Stated task: Can you pull out, word for word, the part of the interview below that opens with "My undergraduate degree" and closes with "would happen next."?

Passage given:
Can you tell us about where you spent the early part of your sociological career (first as a student and then as faculty)?

My undergraduate degree is in statistics, a major I chose because it seemed practical. For reasons I cannot recall, I applied to graduate school in public health and anticipated a career in health care administration. While I found public health school unsatisfying, I was fascinated by the study of health while working as a research assistant for Ron Kessler at the University of Michigan. Ron asked if I would be interested in joining an interdisciplinary graduate training program in Psychosocial Factors in Mental Health and Illness at the Institute for Social Research. To join, I had to be accepted into a PhD program. I applied to the Department of Sociology and was accepted without knowing much about what would happen next.

I spent most of my sociology graduate career in the interdisciplinary training program. The faculty encouraged us to read and think broadly, with little concern for traditional disciplinary divisions. It was, I think, as close as one could have gotten to a joint sociology-psychology social psychology program at the time, and I feel fortunate to have been part of it. My dissertation research, on the effects of childhood parental loss on adult mental health, drew heavily from both fields.
 
I began my faculty career at the State University of New York in Albany but moved to the University of Minnesota after only two years (better job prospects for my husband in Minneapolis/St Paul) where I was quickly swept into the vibrant intellectual atmosphere of Jeylan Mortimer’s Life Course Center. Jeylan suggested that I extend my research on mental health inequalities to children—advice that I followed. My friend and colleague, Candace Kruttschnitt, sparked my interest in the predictors and consequences of child abuse. Inspired by Jeylan and Candace, I added life course concepts and methods to my tool kit.

How have your specific interests in sociology changed over time?

Given material:
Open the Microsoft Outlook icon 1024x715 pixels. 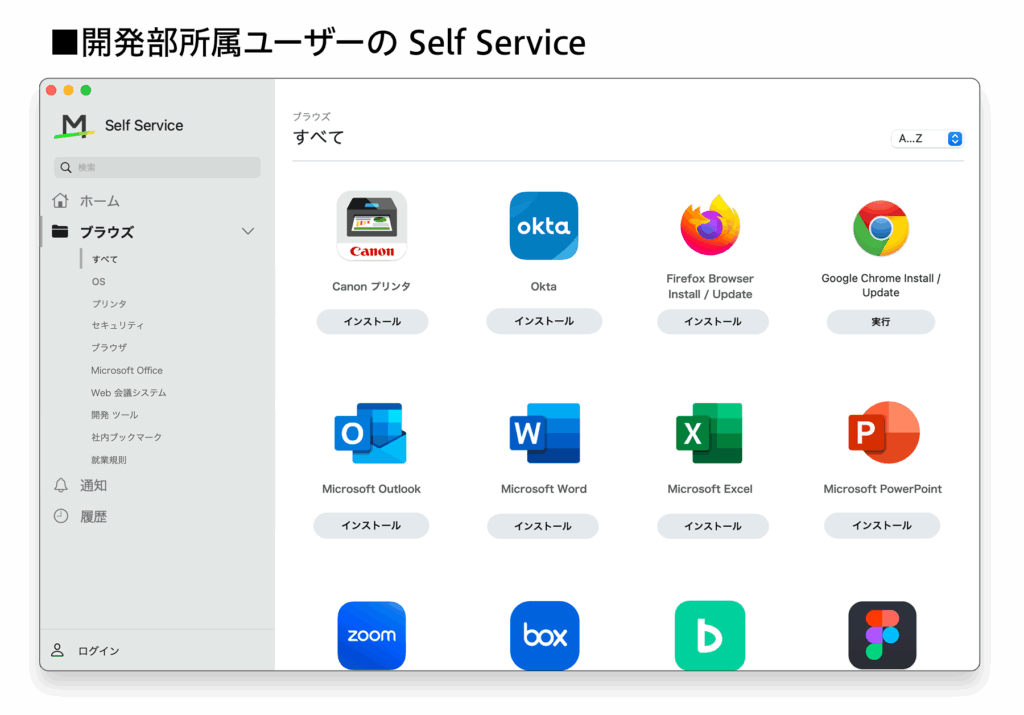(x=370, y=433)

Solution to the problem:
My undergraduate degree is in statistics, a major I chose because it seemed practical. For reasons I cannot recall, I applied to graduate school in public health and anticipated a career in health care administration. While I found public health school unsatisfying, I was fascinated by the study of health while working as a research assistant for Ron Kessler at the University of Michigan. Ron asked if I would be interested in joining an interdisciplinary graduate training program in Psychosocial Factors in Mental Health and Illness at the Institute for Social Research. To join, I had to be accepted into a PhD program. I applied to the Department of Sociology and was accepted without knowing much about what would happen next.